**REQUIRED WORK:** Copy each line that includes the string "History" from the material into your answer.

**DATASET CONTENT:**
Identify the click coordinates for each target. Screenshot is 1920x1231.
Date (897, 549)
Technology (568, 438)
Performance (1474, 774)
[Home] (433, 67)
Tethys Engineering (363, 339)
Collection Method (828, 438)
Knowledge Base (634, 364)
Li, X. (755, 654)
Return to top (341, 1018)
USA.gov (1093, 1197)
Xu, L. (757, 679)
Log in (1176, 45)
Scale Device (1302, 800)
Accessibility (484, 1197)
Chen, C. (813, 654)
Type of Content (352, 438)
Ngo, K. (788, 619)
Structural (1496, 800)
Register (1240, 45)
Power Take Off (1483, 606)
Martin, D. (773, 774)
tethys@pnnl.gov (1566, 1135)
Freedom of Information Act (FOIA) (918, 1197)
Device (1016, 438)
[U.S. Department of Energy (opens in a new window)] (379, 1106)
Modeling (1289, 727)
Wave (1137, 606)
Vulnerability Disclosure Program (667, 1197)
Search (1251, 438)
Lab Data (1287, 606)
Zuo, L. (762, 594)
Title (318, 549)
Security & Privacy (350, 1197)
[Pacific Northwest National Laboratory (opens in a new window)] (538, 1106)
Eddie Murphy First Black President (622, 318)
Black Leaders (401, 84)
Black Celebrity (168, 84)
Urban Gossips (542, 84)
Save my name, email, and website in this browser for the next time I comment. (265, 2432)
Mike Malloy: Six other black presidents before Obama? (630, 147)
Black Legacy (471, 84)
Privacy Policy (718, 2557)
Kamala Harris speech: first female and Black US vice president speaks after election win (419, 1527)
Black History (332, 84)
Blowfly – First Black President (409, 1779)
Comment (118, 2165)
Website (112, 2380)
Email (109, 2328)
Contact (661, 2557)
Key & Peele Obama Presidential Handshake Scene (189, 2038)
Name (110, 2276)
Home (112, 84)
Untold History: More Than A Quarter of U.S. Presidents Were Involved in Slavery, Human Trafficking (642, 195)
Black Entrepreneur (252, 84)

**SOLUTION TO THIS TASK:**
Black History (332, 84)
Untold History: More Than A Quarter of U.S. Presidents Were Involved in Slavery, Human Trafficking (642, 195)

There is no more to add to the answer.